What you need to do:
Rewrite all of the items below, changing every occurrence of "row" to "entry" and leaving everything else unchanged; omit the pictures from your answer.

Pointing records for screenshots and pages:
· · · · · · ·

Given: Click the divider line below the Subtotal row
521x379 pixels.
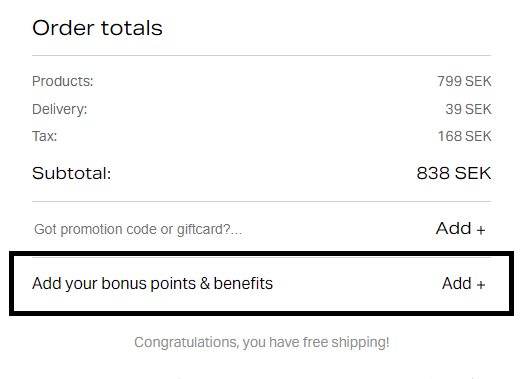Looking at the screenshot, I should tap(261, 201).
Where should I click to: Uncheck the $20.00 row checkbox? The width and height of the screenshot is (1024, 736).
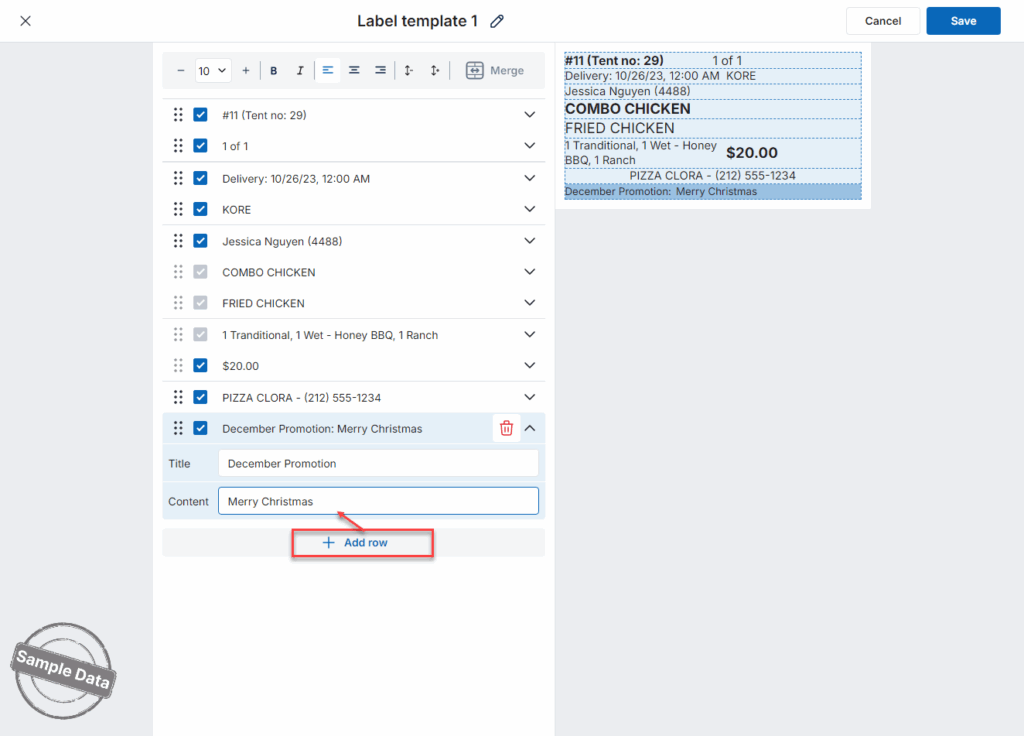coord(200,366)
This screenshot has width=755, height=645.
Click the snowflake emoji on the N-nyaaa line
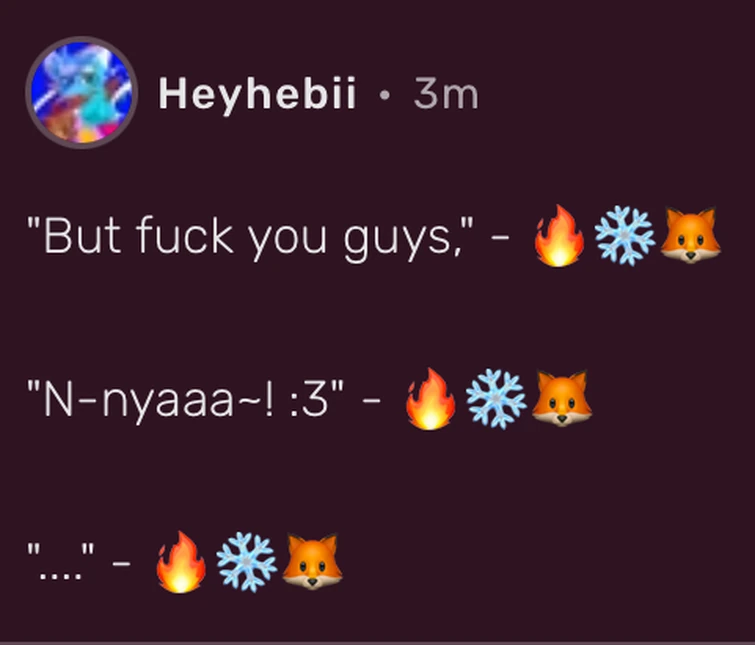pyautogui.click(x=495, y=399)
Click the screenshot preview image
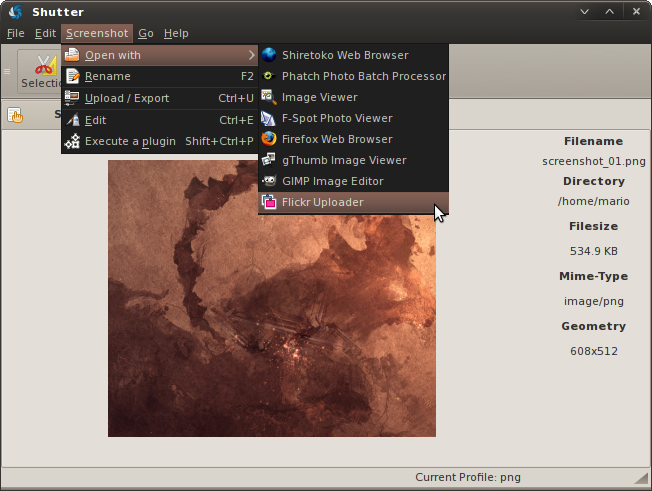Viewport: 652px width, 491px height. 271,330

· · · · · · ·

Correct output:
Given: Click the divider line below the Subtotal entry
521x379 pixels.
Looking at the screenshot, I should tap(261, 201).
Where should I click to: Uncheck the $20.00 entry checkbox? The width and height of the screenshot is (1024, 736).
coord(200,366)
This screenshot has width=755, height=645.
Click the snowflake emoji on the N-nyaaa line
pyautogui.click(x=495, y=399)
Click the screenshot preview image
Viewport: 652px width, 491px height. 271,330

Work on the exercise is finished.